Patient’s undergoing emergency cholecystectomy within 3 days of admission had a significantly lower risk of requiring conversion to open surgery [Conversion rate 0–3 days: 3.6%; 4–7 days: 4.0%; ≥ 8 days: 4.7% (p < 0.001)]. This finding is consistent with previous studies demonstrating that delaying surgery for acute cholecystitis can increase need for open conversion, and those patients waiting more than 6 days for surgery have a three-fold increased risk of conversion to an open procedure compared to those undergoing emergency cholecystectomy on the day of admission [6]. It is likely that this increased risk of open surgery is due to increased operative difficulty in delayed cases. Open cholecystectomy for acute cholecystitis is associated with increased post-operative morbidity (particularly increased wound infection and pneumonia rates), higher mortality rates and prolonged length of stay [25]. By increasing the proportion of patients undergoing early surgery for acute cholecystitis within 3 days of admission it may be possible to reduce the requirement of conversion to open cholecystectomy.

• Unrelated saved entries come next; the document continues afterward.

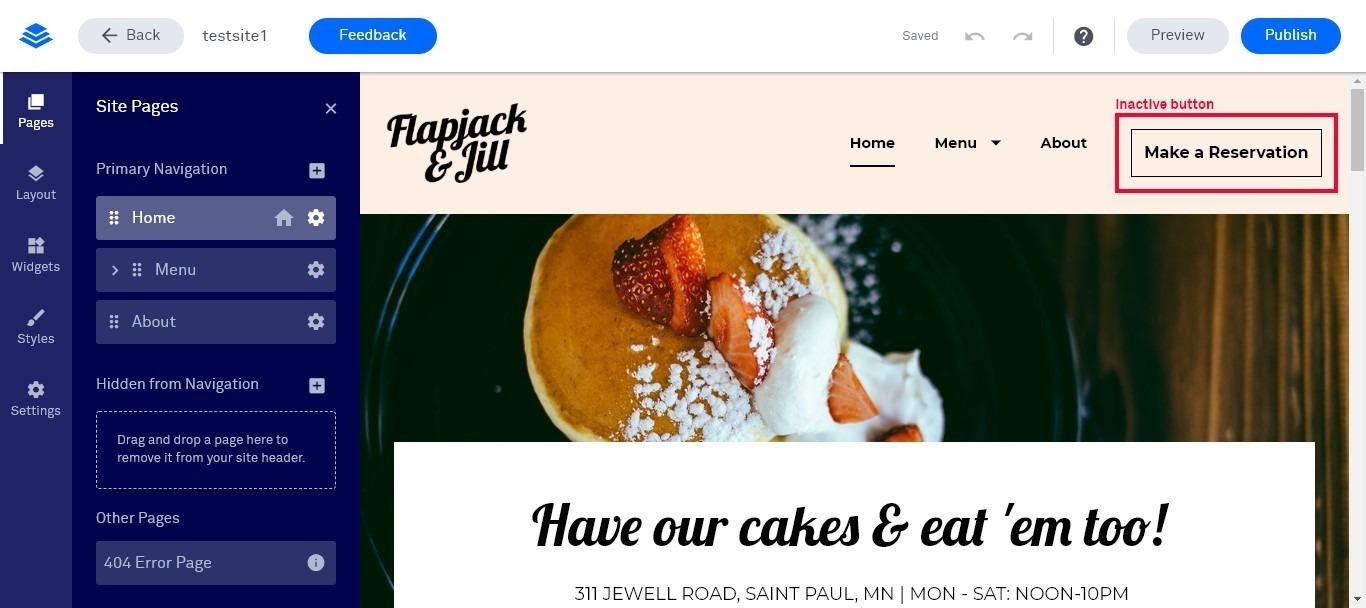Add a page to Hidden from Navigation

[317, 386]
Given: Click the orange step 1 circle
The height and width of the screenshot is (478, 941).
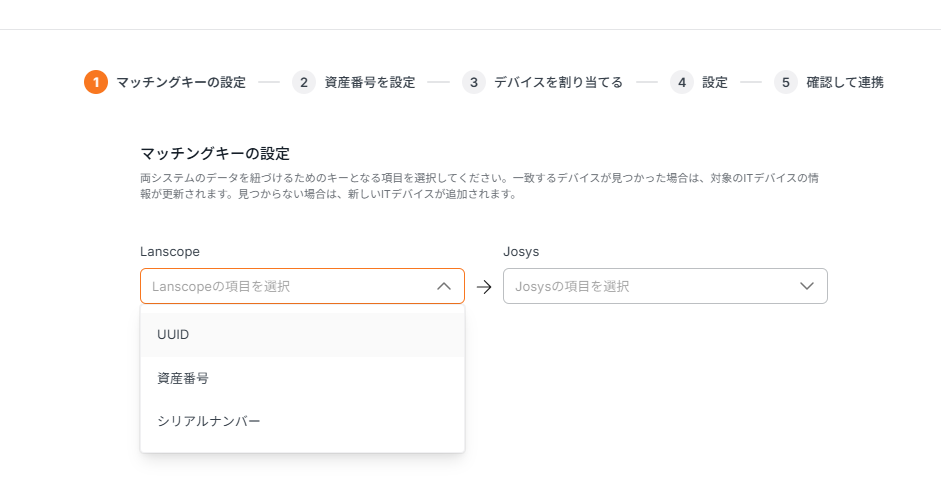Looking at the screenshot, I should 96,82.
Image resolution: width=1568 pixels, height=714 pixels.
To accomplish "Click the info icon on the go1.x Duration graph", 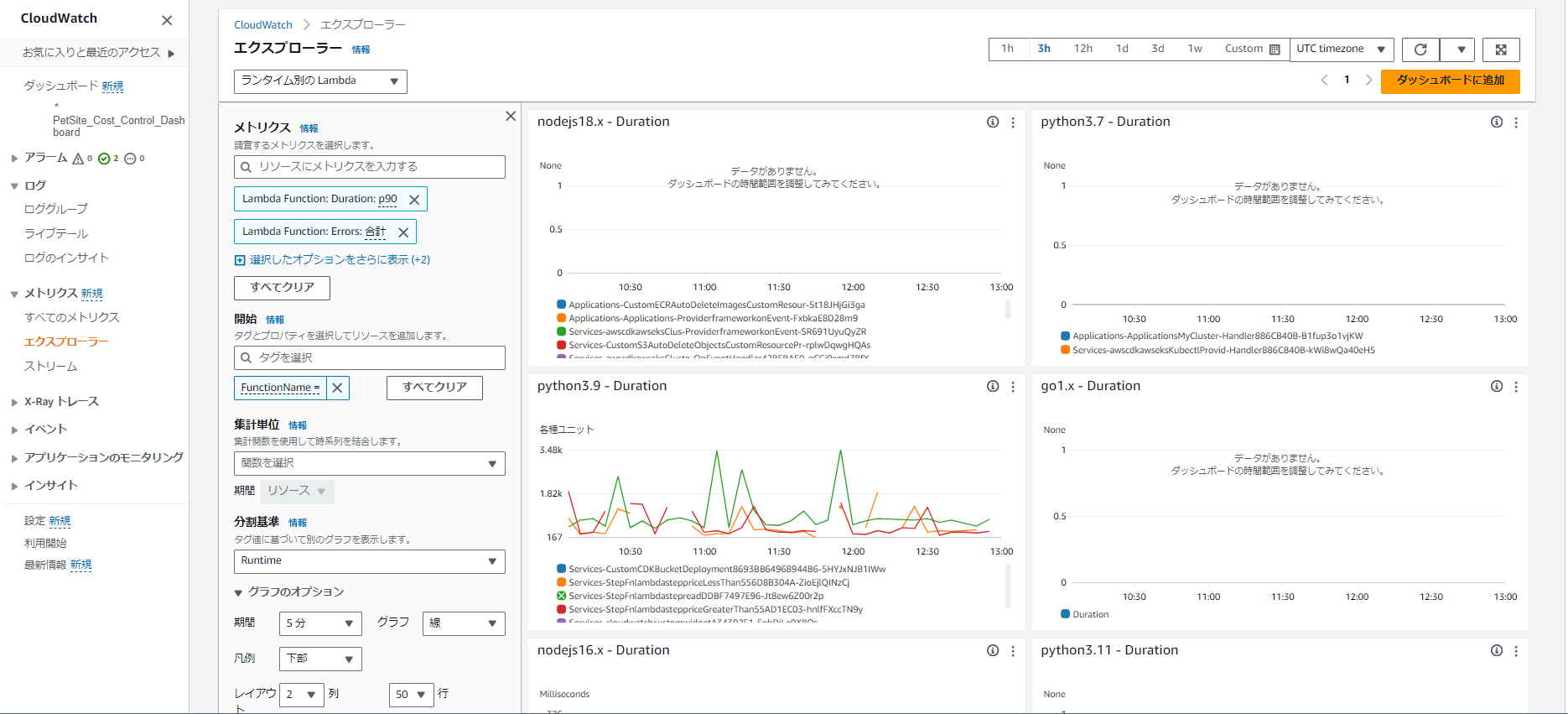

The population-based design with virtually complete inclusion of all eligible patients undergoing emergency cholecystectomy in England is a significant strength of this study. The large sample size enables assessment of overall outcomes at a national level, and provides an overall evaluation of timing of emergency cholecystectomy between hospitals that undertake this procedure regularly (and may have appropriate infrastructure in place to facilitate early surgical intervention) and those hospitals which perform emergency cholecystectomy less frequently. However, as a large national database study the results generated are dependent upon the reliability of the methodology and accuracy of data collection, which is a limitation shared by all national administrative datasets. In the current study time to cholecystectomy was measured from the point of patient presentation to hospital, rather than symptom onset. Patients may have been experiencing symptoms for a variable length of time prior to hospital admission and this factor may have influenced operative difficulty and clinical outcomes. However, time of presentation has been successfully utilized as the initial time-point in previous national based studies investigating emergency cholecystectomy [6, 13, 14, 17]. Unfortunately in the current study, data were not available regarding operative time and this factor may have provided additional insight regarding operative difficulty, and whether procedures were more challenging with increasing time from admission to surgery. However, the current study demonstrated that increasing time to cholecystectomy was associated with increasing risk of need for conversion to open procedure and this would therefore indicate that surgery became more challenging in more delayed cases. Due to the absence of a separate ICD-10 code for Mirizzi syndrome it was not possibly to specifically identify these cases. A small proportion of the bile duct injury group may have represented Mirrizi syndrome patients who required bile duct repair due to the nature of their disease. Given the absence of a specific diagnostic code for Mirizzi syndrome within the current dataset it was not possible to exclude these cases from the bile duct injury group.

In conclusion this study has demonstrated that early cholecystectomy within 3 days of admission is associated with reductions in post-operative complications, intra-operative conversion and post-operative length of stay. Centres performing the greatest numbers of emergency cholecystectomies are able to perform a larger proportion within 3 days of initial admission. By improving patient pathways and available infrastructure to facilitate widespread adoption of emergency cholecystectomy in the United Kingdom it may be possible to further increase the proportion of patients receiving surgery within 3 days of admission and therefore improve clinical patient outcome.